(Records contained in a dataset)
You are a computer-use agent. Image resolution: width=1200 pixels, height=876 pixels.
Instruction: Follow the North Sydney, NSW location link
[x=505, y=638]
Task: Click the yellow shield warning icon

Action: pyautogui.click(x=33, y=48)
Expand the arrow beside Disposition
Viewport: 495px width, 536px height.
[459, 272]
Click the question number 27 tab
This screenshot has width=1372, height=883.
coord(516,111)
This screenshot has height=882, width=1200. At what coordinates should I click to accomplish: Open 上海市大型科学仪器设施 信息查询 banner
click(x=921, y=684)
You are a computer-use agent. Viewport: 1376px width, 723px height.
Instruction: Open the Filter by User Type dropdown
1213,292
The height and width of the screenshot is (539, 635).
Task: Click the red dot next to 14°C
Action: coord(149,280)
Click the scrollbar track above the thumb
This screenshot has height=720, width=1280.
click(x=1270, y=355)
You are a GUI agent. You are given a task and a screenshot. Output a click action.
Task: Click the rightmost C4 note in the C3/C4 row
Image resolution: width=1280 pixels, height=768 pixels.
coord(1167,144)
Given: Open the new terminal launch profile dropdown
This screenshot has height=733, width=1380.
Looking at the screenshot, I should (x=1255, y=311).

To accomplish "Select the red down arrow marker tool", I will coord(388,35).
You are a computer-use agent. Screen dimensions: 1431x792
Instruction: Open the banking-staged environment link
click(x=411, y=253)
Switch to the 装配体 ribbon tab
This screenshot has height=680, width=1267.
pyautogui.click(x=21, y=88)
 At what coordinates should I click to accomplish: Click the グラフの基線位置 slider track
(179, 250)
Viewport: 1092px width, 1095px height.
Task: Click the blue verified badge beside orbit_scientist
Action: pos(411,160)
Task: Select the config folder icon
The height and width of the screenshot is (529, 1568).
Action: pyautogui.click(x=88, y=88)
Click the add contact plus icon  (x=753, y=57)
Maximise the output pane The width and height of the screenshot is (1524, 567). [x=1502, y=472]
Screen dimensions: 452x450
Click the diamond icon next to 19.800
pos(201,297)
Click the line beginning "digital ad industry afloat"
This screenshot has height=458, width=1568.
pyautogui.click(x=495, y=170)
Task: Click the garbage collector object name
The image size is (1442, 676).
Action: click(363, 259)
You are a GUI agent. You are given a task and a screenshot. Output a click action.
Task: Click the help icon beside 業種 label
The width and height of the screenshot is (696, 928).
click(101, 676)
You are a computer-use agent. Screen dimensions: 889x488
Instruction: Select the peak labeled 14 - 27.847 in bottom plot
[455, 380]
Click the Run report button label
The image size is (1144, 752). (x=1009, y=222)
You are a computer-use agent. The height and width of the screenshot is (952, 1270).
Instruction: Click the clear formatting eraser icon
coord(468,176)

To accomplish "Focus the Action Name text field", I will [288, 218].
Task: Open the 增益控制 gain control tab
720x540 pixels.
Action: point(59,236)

**Directions**
Give a word-for-word copy of the records.

**Result for this task**
You are a computer-use agent. Image resolution: width=1200 pixels, height=876 pixels.
Instruction: Follow the North Sydney, NSW location link
[x=505, y=638]
Task: Click the yellow shield warning icon

Action: pyautogui.click(x=33, y=48)
Expand the arrow beside Disposition
Viewport: 495px width, 536px height.
[459, 272]
Click the question number 27 tab
This screenshot has width=1372, height=883.
coord(516,111)
This screenshot has height=882, width=1200. At what coordinates should I click to accomplish: Open 上海市大型科学仪器设施 信息查询 banner
click(x=921, y=684)
You are a computer-use agent. Viewport: 1376px width, 723px height.
Instruction: Open the Filter by User Type dropdown
1213,292
The height and width of the screenshot is (539, 635).
Task: Click the red dot next to 14°C
Action: coord(149,280)
Click the scrollbar track above the thumb
This screenshot has height=720, width=1280.
click(x=1270, y=355)
You are a GUI agent. You are given a task and a screenshot. Output a click action.
Task: Click the rightmost C4 note in the C3/C4 row
Image resolution: width=1280 pixels, height=768 pixels.
coord(1167,144)
Given: Open the new terminal launch profile dropdown
This screenshot has height=733, width=1380.
Looking at the screenshot, I should (x=1255, y=311).

To accomplish "Select the red down arrow marker tool", I will coord(388,35).
You are a computer-use agent. Screen dimensions: 1431x792
Instruction: Open the banking-staged environment link
click(x=411, y=253)
Switch to the 装配体 ribbon tab
This screenshot has height=680, width=1267.
pyautogui.click(x=21, y=88)
 At what coordinates should I click to accomplish: Click the グラフの基線位置 slider track
(179, 250)
Viewport: 1092px width, 1095px height.
Task: Click the blue verified badge beside orbit_scientist
Action: pos(411,160)
Task: Select the config folder icon
The height and width of the screenshot is (529, 1568).
Action: pyautogui.click(x=88, y=88)
Click the add contact plus icon  (x=753, y=57)
Maximise the output pane The width and height of the screenshot is (1524, 567). [x=1502, y=472]
Screen dimensions: 452x450
Click the diamond icon next to 19.800
pos(201,297)
Click the line beginning "digital ad industry afloat"
This screenshot has height=458, width=1568.
pyautogui.click(x=495, y=170)
Task: Click the garbage collector object name
The image size is (1442, 676).
Action: click(363, 259)
You are a GUI agent. You are given a task and a screenshot. Output a click action.
Task: Click the help icon beside 業種 label
The width and height of the screenshot is (696, 928).
click(101, 676)
You are a computer-use agent. Screen dimensions: 889x488
Instruction: Select the peak labeled 14 - 27.847 in bottom plot
[455, 380]
Click the Run report button label
The image size is (1144, 752). (x=1009, y=222)
You are a computer-use agent. The height and width of the screenshot is (952, 1270).
Instruction: Click the clear formatting eraser icon
coord(468,176)

To accomplish "Focus the Action Name text field", I will [288, 218].
Task: Open the 增益控制 gain control tab
720x540 pixels.
Action: point(59,236)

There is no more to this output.